In addition to John the Baptist’s message of repentance, the second most important thing about the work given to him was his practice of baptizing people as a sign that they had done what he demanded. They had repented of their sins and were looking forward to the coming Messiah.

Many commentators suggest that John copied his baptizing from Jewish proselyte baptism or from the ritual purification of the Essenes, who had centers not far from the lower Jordan River where John was. But the comparison does not adequately recognize the uniqueness of John’s practice. Essene baptisms were not really baptisms; they were purifications. And proselyte baptisms signified the admission of Gentiles into the Jewish community and were never administered to Jews. John’s baptism was a once-for-all baptism, and it was primarily for Jews, though John would not have excluded Gentiles. This is why John’s practice was so striking and effective. Matthew says, “People went out to him from Jerusalem and all Judea and the whole region of the Jordan. Confessing their sins, they were baptized by him in the Jordan River.”

Something of the surprise in John’s unprecedented calling of Jews to make public repentance of their sins by being baptized is seen in his rebuke of the religious leaders who would have been excusing themselves from John’s demand on the ground that they were Jews. “We have Abraham as our father,” they were thinking. John rejected that claim in exactly the way Jesus and then Paul did after him. Jesus told the leaders, “If you were Abraham’s [true] children, … you would do the things Abraham did. As it is, you are determined to kill me, a man who has told you the truth that I heard from God.” He called them children of their true father the devil

The situation is exactly the same for us today as it was for Jews then. No one is saved by his or her ancestry. You will not be accepted by God because your mother was a Christian or because some other godly relative has prayed for you. You yourself must repent of your sin and put your trust in Jesus, who alone is God’s beloved Son and the Savior.

While John was engaged in this important preparatory ministry, Jesus suddenly stood before him requesting to be baptized. John did not want to do it. “I need to be baptized by you, and do you come to me?” he protested. John probably knew Jesus personally or at least knew about Him because of the relationship between their mothers, Mary and Elizabeth, who were cousins. John knew that it would be more fitting for Jesus to baptize him than for him to baptize Jesus.

Since John’s baptism was a baptism unto repentance and Jesus had no sin of which to repent, how is it that He sought baptism by John in the first place? And why did He seek this, as He said to John, “to fulfill all righteousness”? How could baptism add anything to the already perfect righteousness of Jesus Christ?

•••••

- Instructions:
1. Using the passage on John's baptism, decide whether each statement agrees with it: (a) Essene baptisms were purifications rather than true baptisms. (b) Proselyte baptisms were administered to Jews. (c) Mary and Elizabeth were sisters. Answer yes or no for each, and quote the words of the passage that decide it.
2. According to the passage on John's baptism, where did the Essenes have centers?
3. Write out the passage on John's baptism between "The situation is" and "and the Savior.", inclusive.

Dataset excerpt
•••••

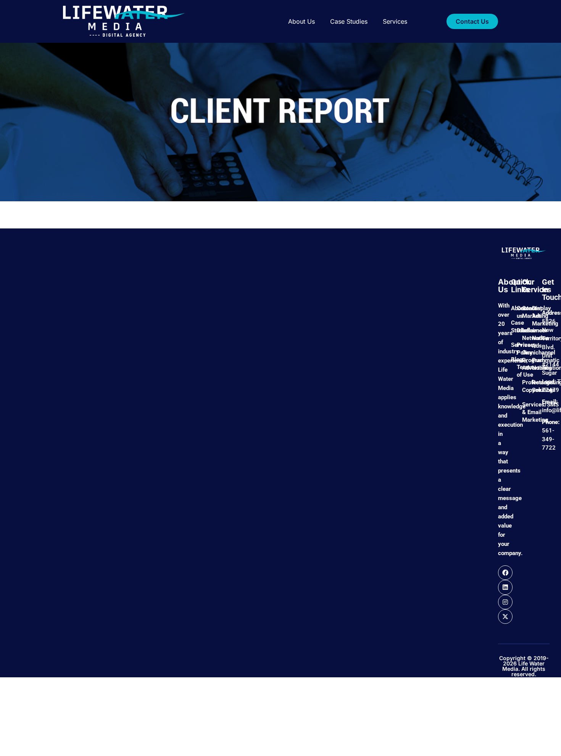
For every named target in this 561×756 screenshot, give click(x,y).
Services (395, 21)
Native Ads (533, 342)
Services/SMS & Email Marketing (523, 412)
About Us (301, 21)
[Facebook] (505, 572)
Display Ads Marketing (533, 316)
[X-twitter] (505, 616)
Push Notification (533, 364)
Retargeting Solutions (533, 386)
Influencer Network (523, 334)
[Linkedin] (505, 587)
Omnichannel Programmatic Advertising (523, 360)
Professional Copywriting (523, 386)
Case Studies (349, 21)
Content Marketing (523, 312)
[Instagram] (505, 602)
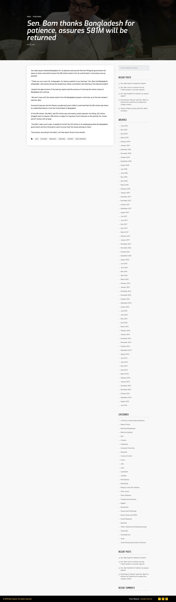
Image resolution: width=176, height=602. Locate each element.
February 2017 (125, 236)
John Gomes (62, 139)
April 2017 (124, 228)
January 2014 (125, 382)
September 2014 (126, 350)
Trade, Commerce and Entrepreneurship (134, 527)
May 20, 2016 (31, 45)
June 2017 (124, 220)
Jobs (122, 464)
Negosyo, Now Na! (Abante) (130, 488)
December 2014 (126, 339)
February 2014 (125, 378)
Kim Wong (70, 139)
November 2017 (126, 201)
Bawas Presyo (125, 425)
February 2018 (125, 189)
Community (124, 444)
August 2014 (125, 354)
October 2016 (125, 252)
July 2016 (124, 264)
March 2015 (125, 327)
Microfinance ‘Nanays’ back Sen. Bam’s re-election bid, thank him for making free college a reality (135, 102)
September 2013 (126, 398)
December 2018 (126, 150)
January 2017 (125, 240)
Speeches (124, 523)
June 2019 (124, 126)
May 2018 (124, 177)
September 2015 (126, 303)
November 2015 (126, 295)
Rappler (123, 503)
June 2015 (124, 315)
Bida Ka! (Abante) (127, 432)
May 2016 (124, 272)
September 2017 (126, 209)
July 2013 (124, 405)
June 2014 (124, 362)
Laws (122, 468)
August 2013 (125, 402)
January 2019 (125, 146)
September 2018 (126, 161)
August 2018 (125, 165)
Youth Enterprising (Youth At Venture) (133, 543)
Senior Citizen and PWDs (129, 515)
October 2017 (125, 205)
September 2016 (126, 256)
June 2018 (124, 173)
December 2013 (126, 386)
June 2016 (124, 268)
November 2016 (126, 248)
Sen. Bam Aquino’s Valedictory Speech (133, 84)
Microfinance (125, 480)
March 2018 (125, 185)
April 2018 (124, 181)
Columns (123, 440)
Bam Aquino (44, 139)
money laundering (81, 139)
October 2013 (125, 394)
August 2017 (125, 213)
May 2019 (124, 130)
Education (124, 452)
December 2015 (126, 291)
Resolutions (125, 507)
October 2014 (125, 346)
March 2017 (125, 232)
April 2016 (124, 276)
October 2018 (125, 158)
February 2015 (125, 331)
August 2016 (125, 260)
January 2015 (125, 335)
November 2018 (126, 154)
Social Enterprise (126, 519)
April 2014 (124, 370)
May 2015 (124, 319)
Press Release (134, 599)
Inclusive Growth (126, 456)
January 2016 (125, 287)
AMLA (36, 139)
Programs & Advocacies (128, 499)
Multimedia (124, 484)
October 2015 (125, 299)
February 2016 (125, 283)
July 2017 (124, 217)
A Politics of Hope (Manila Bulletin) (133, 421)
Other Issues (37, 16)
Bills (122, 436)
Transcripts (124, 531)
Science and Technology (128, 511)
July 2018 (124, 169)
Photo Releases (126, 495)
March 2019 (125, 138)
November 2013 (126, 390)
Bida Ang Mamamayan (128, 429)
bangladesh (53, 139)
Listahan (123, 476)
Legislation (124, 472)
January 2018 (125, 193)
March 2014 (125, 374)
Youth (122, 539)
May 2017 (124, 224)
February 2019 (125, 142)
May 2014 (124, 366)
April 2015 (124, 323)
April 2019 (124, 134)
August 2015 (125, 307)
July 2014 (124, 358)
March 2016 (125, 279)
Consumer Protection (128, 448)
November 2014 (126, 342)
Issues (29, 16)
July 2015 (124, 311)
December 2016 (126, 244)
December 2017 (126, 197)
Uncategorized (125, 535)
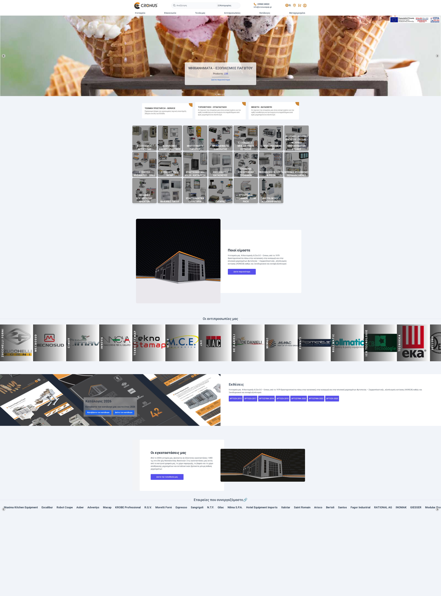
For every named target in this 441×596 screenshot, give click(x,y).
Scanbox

•••••

- Answers to each task:
1.
(a) Yes: "Essene baptisms were not really baptisms; they were purifications."
(b) No: "proselyte baptisms signified the admission of Gentiles into the Jewish community and were never administered to Jews."
(c) No: "their mothers, Mary and Elizabeth, who were cousins."

2. Not far from the lower Jordan River, where John was.

3.
The situation is exactly the same for us today as it was for Jews then. No one is saved by his or her ancestry. You will not be accepted by God because your mother was a Christian or because some other godly relative has prayed for you. You yourself must repent of your sin and put your trust in Jesus, who alone is God’s beloved Son and the Savior.